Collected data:

□ □ □ □ □ □ □

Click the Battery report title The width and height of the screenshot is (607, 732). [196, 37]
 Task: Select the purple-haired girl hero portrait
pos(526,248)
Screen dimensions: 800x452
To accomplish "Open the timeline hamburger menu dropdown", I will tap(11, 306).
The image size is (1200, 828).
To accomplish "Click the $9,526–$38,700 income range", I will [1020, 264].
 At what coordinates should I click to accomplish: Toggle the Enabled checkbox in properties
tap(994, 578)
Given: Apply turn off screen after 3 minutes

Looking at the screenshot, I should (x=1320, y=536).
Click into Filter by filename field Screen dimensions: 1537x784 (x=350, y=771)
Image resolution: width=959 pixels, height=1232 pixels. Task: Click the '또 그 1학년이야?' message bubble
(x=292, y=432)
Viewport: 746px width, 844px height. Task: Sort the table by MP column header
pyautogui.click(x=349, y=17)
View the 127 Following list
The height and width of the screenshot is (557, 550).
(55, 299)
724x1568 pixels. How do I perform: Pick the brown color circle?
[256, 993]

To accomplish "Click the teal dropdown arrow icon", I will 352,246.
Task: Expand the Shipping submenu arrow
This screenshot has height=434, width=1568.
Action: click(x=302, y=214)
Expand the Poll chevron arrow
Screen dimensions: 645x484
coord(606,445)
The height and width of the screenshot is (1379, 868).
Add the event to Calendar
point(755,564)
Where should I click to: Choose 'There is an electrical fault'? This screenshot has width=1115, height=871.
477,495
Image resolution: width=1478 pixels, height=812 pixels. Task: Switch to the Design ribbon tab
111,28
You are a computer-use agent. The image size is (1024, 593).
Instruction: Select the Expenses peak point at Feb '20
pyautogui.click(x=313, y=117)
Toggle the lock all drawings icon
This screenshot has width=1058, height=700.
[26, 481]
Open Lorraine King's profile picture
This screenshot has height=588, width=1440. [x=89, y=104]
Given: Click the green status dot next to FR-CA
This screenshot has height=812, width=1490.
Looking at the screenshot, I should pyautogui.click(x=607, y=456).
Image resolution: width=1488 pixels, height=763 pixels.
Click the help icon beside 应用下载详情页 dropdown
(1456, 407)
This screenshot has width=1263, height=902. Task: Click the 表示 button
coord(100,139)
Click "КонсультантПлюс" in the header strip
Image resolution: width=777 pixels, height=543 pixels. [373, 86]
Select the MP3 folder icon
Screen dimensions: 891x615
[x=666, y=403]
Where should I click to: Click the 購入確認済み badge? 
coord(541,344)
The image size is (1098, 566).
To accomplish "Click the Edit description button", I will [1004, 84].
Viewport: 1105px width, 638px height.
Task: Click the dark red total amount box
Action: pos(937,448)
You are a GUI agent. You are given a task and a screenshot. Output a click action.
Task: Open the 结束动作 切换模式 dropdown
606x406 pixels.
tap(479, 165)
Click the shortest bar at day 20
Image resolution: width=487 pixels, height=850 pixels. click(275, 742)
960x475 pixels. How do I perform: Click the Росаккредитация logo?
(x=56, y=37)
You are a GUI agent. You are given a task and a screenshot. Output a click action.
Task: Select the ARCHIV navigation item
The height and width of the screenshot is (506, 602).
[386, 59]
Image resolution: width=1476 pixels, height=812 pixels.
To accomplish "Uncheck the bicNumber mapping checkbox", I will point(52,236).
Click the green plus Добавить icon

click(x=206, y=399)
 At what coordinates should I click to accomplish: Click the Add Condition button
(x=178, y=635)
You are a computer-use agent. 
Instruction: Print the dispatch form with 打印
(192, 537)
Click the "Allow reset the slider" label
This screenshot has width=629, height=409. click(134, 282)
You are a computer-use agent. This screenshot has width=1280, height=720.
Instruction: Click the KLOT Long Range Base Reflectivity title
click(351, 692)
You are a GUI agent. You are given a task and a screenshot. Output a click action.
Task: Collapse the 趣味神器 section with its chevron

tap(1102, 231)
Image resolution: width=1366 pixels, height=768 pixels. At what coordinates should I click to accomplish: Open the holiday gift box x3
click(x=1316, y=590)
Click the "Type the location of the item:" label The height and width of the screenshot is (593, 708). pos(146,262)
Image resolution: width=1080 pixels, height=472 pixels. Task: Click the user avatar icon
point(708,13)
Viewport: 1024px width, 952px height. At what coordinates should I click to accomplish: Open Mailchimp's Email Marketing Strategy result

□ □ □ □ □ □ □

## Work instruction
Please give the data again in full, exactly as written.

## Result of this task
Click the Battery report title The width and height of the screenshot is (607, 732). [196, 37]
 Task: Select the purple-haired girl hero portrait
pos(526,248)
Screen dimensions: 800x452
To accomplish "Open the timeline hamburger menu dropdown", I will tap(11, 306).
The image size is (1200, 828).
To accomplish "Click the $9,526–$38,700 income range", I will [1020, 264].
 At what coordinates should I click to accomplish: Toggle the Enabled checkbox in properties
tap(994, 578)
Given: Apply turn off screen after 3 minutes

Looking at the screenshot, I should (x=1320, y=536).
Click into Filter by filename field Screen dimensions: 1537x784 (x=350, y=771)
Image resolution: width=959 pixels, height=1232 pixels. Task: Click the '또 그 1학년이야?' message bubble
(x=292, y=432)
Viewport: 746px width, 844px height. Task: Sort the table by MP column header
pyautogui.click(x=349, y=17)
View the 127 Following list
The height and width of the screenshot is (557, 550).
(55, 299)
724x1568 pixels. How do I perform: Pick the brown color circle?
[256, 993]

To accomplish "Click the teal dropdown arrow icon", I will 352,246.
Task: Expand the Shipping submenu arrow
This screenshot has height=434, width=1568.
Action: click(x=302, y=214)
Expand the Poll chevron arrow
Screen dimensions: 645x484
coord(606,445)
The height and width of the screenshot is (1379, 868).
Add the event to Calendar
point(755,564)
Where should I click to: Choose 'There is an electrical fault'? This screenshot has width=1115, height=871.
477,495
Image resolution: width=1478 pixels, height=812 pixels. Task: Switch to the Design ribbon tab
111,28
You are a computer-use agent. The image size is (1024, 593).
Instruction: Select the Expenses peak point at Feb '20
pyautogui.click(x=313, y=117)
Toggle the lock all drawings icon
This screenshot has width=1058, height=700.
[26, 481]
Open Lorraine King's profile picture
This screenshot has height=588, width=1440. [x=89, y=104]
Given: Click the green status dot next to FR-CA
This screenshot has height=812, width=1490.
Looking at the screenshot, I should pyautogui.click(x=607, y=456).
Image resolution: width=1488 pixels, height=763 pixels.
Click the help icon beside 应用下载详情页 dropdown
(1456, 407)
This screenshot has width=1263, height=902. Task: Click the 表示 button
coord(100,139)
Click "КонсультантПлюс" in the header strip
Image resolution: width=777 pixels, height=543 pixels. [373, 86]
Select the MP3 folder icon
Screen dimensions: 891x615
[x=666, y=403]
Where should I click to: Click the 購入確認済み badge? 
coord(541,344)
The image size is (1098, 566).
To accomplish "Click the Edit description button", I will [1004, 84].
Viewport: 1105px width, 638px height.
Task: Click the dark red total amount box
Action: pos(937,448)
You are a GUI agent. You are given a task and a screenshot. Output a click action.
Task: Open the 结束动作 切换模式 dropdown
606x406 pixels.
tap(479, 165)
Click the shortest bar at day 20
Image resolution: width=487 pixels, height=850 pixels. click(275, 742)
960x475 pixels. How do I perform: Click the Росаккредитация logo?
(x=56, y=37)
You are a GUI agent. You are given a task and a screenshot. Output a click action.
Task: Select the ARCHIV navigation item
The height and width of the screenshot is (506, 602).
[386, 59]
Image resolution: width=1476 pixels, height=812 pixels.
To accomplish "Uncheck the bicNumber mapping checkbox", I will point(52,236).
Click the green plus Добавить icon

click(x=206, y=399)
 At what coordinates should I click to accomplish: Click the Add Condition button
(x=178, y=635)
You are a computer-use agent. 
Instruction: Print the dispatch form with 打印
(192, 537)
Click the "Allow reset the slider" label
This screenshot has width=629, height=409. click(134, 282)
You are a computer-use agent. This screenshot has width=1280, height=720.
Instruction: Click the KLOT Long Range Base Reflectivity title
click(351, 692)
You are a GUI agent. You are given a task and a screenshot. Output a click action.
Task: Collapse the 趣味神器 section with its chevron

tap(1102, 231)
Image resolution: width=1366 pixels, height=768 pixels. At what coordinates should I click to accomplish: Open the holiday gift box x3
click(x=1316, y=590)
Click the "Type the location of the item:" label The height and width of the screenshot is (593, 708). pos(146,262)
Image resolution: width=1080 pixels, height=472 pixels. Task: Click the user avatar icon
point(708,13)
Viewport: 1024px width, 952px height. At what coordinates should I click to accomplish: Open Mailchimp's Email Marketing Strategy result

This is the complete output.